The British, of course, are delighted. We are a nation that loves nothing more than a dash of the macabre. We queue for ghost tours, flock to Jack the Ripper walks, and now we can add a bus ride to Hel to our list of cultural achievements. It is a perfect marriage of bad taste and good marketing.
But let us not be too cynical. There is a deeper current here. This revival speaks to a Europe that is increasingly comfortable with its pagan roots, a continent that has traded its Christian guilt for a smirk and a ticket to ride. The fall of Rome was preceded by a similar decadence: a fascination with the exotic, the grotesque, the transgressive. We are no different. Our empires have crumbled, our faith has withered, and now we seek thrill in cheap symbolism.

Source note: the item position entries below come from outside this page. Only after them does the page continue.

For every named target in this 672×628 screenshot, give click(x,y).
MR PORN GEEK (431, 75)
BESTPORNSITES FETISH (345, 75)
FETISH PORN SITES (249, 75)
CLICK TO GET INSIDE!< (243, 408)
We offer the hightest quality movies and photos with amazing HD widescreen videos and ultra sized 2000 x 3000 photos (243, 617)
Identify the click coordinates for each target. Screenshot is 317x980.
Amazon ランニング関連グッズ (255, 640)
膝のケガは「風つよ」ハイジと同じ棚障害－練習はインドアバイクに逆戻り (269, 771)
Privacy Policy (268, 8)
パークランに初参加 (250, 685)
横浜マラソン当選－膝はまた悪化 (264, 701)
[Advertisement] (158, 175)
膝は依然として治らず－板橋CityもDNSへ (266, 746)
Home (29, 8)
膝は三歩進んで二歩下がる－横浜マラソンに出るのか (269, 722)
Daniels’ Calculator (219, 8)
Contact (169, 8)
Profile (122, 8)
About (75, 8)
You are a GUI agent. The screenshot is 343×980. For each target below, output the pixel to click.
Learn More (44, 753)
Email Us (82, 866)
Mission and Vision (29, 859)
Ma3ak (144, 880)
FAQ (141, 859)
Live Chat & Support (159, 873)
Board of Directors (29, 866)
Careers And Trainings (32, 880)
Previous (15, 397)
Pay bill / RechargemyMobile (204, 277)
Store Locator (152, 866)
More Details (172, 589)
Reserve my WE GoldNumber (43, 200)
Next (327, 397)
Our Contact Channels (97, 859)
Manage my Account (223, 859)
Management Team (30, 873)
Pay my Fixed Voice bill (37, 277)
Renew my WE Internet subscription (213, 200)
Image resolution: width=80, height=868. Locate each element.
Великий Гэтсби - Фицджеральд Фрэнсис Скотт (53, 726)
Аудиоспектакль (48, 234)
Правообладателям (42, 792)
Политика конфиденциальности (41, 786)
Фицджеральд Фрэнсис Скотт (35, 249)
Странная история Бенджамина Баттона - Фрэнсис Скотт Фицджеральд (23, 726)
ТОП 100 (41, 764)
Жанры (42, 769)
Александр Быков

Poland, once the bastion of Christian Europe, now sells tickets to Hel. What next? A tour of Sodom and Gomorrah? A cruise to the River Styx? The Victorians would have been horrified. They knew the value of a good moral panic. But we are post-Victorian, post-Christian, post-shame. We live in an age of irony, where nothing is sacred except the laugh.
So go ahead, take the 666 bus. Laugh at the joke. But remember: when you board that bus, you are not just a tourist. You are a symptom of a civilisation that has lost its capacity for awe and fear. Hel, after all, is not just a village. It is a reminder that the road to damnation is paved with good intentions – and a cheap bus fare.